Finance ministers and central bank governors from the world’s 20 major economies are scheduled to wrap up their talks Friday. Attacks on globalization have risen in prominence with the June vote in Britain to leave the European Union and the US presidential campaign of Donald Trump.
The G-20 talks were being held in advance of the annual meetings of the 189-nation International Monetary Fund and its sister lending organization, the World Bank. Trump has made attacks on immigrants in the US illegally and America’s huge trade deficits central tenets of his campaign.
The root cause of both issues has been a prolonged anemic recovery from the Great Recession that followed the 2008 financial crisis, something that officials readily acknowledge. “We see growth as too low for too long and benefiting too few,” IMF Managing Director Christine Lagarde told reporters on Thursday. “It’s fertile … ground for political dynamics that can depress global growth even more.”

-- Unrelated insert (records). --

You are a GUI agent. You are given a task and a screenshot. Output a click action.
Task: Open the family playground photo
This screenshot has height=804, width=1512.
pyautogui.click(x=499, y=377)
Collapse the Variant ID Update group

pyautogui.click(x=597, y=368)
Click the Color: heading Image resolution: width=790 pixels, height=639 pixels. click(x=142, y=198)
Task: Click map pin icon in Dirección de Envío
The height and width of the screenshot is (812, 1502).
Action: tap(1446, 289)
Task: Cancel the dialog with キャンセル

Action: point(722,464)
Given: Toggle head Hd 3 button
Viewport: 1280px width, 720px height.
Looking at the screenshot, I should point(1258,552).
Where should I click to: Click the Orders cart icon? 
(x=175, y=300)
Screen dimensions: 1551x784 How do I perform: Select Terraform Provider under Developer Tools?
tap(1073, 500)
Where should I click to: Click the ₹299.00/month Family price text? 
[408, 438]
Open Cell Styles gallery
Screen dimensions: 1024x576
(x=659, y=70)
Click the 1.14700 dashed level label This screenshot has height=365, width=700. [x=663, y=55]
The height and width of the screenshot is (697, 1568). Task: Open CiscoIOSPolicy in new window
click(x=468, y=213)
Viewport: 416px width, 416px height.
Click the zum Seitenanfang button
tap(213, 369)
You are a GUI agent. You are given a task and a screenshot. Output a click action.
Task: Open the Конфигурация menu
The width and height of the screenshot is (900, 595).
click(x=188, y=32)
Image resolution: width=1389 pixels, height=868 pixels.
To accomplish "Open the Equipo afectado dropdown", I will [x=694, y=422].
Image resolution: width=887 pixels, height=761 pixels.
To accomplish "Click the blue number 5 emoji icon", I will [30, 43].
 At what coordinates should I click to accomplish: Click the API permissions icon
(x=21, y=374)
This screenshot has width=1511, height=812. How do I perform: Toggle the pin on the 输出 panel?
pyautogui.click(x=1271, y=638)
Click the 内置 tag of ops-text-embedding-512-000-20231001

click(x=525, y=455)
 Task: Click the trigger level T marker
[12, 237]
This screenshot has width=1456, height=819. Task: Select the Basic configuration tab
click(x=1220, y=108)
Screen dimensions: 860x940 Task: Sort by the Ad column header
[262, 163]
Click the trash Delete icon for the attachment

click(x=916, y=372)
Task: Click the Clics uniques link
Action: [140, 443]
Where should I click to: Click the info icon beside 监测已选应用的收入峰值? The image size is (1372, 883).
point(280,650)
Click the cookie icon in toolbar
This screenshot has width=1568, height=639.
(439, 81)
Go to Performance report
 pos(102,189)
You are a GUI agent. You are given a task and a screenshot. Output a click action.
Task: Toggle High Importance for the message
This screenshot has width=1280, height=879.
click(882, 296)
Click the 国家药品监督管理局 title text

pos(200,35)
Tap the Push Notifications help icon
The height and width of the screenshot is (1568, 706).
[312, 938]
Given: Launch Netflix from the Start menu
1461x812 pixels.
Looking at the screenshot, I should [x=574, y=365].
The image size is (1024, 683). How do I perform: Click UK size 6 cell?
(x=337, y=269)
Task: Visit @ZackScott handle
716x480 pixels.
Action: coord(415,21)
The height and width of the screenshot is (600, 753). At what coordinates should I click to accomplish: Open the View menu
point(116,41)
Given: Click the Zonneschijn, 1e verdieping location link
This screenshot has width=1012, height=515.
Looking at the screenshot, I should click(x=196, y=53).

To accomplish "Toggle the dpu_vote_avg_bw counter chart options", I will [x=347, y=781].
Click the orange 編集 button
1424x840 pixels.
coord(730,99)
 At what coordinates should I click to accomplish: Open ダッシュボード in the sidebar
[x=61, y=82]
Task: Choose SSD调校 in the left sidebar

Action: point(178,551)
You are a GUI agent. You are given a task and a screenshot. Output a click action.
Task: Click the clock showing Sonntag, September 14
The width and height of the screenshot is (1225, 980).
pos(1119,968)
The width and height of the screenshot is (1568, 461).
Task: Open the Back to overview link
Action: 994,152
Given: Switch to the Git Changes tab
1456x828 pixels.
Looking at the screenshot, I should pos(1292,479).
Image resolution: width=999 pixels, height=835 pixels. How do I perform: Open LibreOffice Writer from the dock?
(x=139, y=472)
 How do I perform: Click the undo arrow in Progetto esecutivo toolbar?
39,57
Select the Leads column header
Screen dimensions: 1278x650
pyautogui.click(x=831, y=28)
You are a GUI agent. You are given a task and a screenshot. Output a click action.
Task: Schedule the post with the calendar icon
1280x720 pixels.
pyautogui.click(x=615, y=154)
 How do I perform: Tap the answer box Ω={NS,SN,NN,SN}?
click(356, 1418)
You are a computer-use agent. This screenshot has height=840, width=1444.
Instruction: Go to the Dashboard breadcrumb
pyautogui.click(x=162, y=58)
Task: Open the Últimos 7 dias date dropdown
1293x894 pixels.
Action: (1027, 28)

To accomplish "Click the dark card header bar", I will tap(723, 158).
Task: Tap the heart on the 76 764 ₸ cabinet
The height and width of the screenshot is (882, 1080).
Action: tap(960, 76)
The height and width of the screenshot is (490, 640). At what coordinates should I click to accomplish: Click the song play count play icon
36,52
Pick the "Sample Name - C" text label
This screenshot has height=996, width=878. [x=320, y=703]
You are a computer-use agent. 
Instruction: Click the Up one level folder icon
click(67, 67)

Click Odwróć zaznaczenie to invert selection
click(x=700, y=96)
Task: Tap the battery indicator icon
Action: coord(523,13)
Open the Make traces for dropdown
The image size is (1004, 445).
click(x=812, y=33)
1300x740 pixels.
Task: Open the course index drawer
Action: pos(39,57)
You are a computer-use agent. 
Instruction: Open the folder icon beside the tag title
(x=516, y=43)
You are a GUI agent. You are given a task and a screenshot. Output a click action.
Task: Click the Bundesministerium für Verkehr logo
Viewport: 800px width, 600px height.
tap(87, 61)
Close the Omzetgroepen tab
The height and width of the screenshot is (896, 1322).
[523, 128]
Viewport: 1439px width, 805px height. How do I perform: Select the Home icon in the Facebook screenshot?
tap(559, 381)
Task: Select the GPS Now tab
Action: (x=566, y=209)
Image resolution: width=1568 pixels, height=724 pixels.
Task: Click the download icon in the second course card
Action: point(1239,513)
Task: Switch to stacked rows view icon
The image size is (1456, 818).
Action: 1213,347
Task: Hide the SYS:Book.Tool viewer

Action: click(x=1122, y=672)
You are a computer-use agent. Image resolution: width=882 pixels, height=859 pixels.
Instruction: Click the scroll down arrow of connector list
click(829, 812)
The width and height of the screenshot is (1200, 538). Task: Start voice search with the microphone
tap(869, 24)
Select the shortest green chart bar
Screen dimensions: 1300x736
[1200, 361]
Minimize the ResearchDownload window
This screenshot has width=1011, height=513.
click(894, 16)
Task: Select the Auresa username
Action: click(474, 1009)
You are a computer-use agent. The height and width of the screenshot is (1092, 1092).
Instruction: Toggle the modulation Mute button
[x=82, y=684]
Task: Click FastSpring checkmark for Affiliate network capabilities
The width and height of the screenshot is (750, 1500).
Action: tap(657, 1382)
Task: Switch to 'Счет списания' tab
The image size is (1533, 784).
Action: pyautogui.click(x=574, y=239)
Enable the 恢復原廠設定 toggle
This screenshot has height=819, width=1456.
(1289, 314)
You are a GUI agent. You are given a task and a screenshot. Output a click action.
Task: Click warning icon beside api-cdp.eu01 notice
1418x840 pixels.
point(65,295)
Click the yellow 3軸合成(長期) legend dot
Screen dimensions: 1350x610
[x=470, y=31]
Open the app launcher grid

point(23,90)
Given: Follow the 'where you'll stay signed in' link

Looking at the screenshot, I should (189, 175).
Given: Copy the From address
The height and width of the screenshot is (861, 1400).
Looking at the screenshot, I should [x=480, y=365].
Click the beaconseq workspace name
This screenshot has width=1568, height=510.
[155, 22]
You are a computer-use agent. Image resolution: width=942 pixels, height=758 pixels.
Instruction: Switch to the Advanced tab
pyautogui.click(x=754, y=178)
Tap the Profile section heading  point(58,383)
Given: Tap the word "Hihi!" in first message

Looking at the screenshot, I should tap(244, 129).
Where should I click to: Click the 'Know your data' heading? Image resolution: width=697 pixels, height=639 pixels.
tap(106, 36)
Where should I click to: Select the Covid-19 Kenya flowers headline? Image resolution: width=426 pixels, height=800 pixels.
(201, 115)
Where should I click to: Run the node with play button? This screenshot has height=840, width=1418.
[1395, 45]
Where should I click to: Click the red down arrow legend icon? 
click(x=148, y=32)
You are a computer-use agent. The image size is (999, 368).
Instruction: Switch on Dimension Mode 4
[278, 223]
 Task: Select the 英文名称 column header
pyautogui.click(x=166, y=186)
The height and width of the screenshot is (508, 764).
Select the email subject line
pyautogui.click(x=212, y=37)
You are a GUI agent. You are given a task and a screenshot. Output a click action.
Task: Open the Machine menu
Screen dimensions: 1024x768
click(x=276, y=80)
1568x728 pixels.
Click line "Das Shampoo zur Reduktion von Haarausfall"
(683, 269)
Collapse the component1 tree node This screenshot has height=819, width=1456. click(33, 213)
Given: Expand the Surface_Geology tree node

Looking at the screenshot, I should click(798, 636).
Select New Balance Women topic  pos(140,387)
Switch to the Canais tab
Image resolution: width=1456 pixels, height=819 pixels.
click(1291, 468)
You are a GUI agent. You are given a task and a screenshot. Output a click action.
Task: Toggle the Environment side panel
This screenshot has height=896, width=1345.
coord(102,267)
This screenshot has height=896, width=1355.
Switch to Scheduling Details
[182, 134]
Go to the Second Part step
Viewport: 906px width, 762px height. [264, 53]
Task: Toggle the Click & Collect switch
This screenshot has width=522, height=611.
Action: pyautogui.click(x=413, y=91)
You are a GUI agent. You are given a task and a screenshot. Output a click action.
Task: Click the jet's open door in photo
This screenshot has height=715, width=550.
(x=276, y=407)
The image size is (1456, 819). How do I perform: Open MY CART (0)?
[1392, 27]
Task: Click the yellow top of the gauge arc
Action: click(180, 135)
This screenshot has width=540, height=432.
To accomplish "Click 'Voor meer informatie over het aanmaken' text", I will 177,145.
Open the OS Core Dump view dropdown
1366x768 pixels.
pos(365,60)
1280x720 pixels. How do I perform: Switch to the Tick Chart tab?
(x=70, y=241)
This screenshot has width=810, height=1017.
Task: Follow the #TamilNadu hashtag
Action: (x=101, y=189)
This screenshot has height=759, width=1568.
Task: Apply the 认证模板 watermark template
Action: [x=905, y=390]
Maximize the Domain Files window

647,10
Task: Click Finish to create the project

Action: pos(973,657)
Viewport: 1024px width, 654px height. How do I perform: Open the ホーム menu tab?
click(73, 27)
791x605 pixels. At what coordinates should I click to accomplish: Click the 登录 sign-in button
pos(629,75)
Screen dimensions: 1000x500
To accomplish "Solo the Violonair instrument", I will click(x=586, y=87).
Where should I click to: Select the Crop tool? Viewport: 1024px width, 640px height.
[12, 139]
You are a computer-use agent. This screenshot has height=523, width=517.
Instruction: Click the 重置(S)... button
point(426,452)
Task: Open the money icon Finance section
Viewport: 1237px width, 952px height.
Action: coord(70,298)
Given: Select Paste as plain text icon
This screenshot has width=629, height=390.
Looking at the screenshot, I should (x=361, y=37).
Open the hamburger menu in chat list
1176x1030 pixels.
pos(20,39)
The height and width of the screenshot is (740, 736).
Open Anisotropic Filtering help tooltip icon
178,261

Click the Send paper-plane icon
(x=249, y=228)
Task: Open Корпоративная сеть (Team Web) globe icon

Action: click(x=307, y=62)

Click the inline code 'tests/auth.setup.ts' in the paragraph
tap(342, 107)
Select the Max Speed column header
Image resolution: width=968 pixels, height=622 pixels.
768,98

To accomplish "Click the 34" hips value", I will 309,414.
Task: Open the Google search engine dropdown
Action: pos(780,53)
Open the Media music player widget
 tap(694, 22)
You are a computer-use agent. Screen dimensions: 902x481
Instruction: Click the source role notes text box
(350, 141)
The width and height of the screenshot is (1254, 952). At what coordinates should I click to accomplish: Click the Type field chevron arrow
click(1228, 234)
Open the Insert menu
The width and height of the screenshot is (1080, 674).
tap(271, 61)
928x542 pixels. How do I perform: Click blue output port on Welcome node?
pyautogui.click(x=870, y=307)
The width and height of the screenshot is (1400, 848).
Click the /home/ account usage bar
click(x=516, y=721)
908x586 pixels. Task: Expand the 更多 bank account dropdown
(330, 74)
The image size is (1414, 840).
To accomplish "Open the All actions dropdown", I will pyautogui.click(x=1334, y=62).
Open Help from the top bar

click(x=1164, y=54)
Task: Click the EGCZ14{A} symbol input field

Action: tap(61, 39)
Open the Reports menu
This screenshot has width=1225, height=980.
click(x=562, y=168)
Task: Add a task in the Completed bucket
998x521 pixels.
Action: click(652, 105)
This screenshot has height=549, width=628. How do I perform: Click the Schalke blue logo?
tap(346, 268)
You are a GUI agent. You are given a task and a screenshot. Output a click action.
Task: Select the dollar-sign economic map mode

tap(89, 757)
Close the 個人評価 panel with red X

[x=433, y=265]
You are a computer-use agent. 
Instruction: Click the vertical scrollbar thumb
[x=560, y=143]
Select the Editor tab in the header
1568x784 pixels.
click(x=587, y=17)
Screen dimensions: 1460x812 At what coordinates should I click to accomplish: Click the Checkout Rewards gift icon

Lagarde said finance leaders need to pursue broader policies to boost anemic growth rates that go beyond the current heavy reliance on monetary policy to include increased government spending and tax cuts where feasible and attacking structural impediments to growth. She said it was critical to make greater efforts to make sure that the economic benefits were more widely shared.
Speaking at an opening news conference, Lagarde refused to specifically address the attacks being made by Trump, who contends that Washington policymakers have failed to reach good trade deals and are letting China, Mexico and other countries pursue unfair trade practices that have cost millions of American jobs and resulted in stagnant wage growth. Trump has also vowed to crack down on illegal immigration.
“I don’t comment on US elections. I simply note that trade has been … a great engine for growth,” Lagarde said, adding that trade has helped lift millions of people around the world out of poverty.
In Britain, the June 23 vote to leave the EU was also seen as a backlash against globalization and rising levels of immigration in Europe. Lagarde said instead of abandoning efforts to lower trade barriers, now was the time to make sure the benefits of trade were more equally shared. She said there was a need for “inclusiveness, the determination to make it work for all, to pay attention to those at risk of being left out.”
World Bank President Jim Yong Kim said there are now more developing nations in recession than at any time since 2009 at the depths of the Great Recession. He blamed the rising weakness on falling commodity prices and a slowdown in trade flows. Kim said finance officials need to expand efforts to attack inequality.
In an updated economic outlook prepared for these meetings, the IMF said global trade in goods and services will grow just 2.3 percent this year, the worst showing since a 10.5 percent fall in trade during the depths of the Great Recession in 2009.
The IMF’s updated economic outlook downgraded its estimate for US economic growth in 2016 to 1.6 percent, from the 2.2 percent it had predicted in July, reflecting the extremely weak start to the year. The US economy grew at an annual rate of 2.6 percent in 2015. The IMF is projecting overall global growth this year at a lackluster 3.1 percent.
The IMF and World Bank meetings will conclude Saturday following separate sessions of their policy-setting bodies. US Treasury Secretary Jacob Lew and Federal Reserve Chair Janet Yellen were representing the United States at the talks.
Lew said the United States would continue to argue that countries cannot simply rely on low interest rates engineered by their central banks to get out of the current global slowdown. He said governments should also be pursuing structural reforms and increased spending in such areas as infrastructure.
“We need to use all the policies that we have,” he said during an appearance at the Peterson Institute for International Economics. Lew said he believed support was building in other nations for greater use of government spending to help the recovery effort although he said he did not want to “over-dramatize” the movement.
Lew also repeated the Obama administration’s call for passage this year by Congress of the 12-country Trans-Pacific Partnership trade deal even though both Trump and Democratic presidential nominee Hillary Clinton have come out against the pact.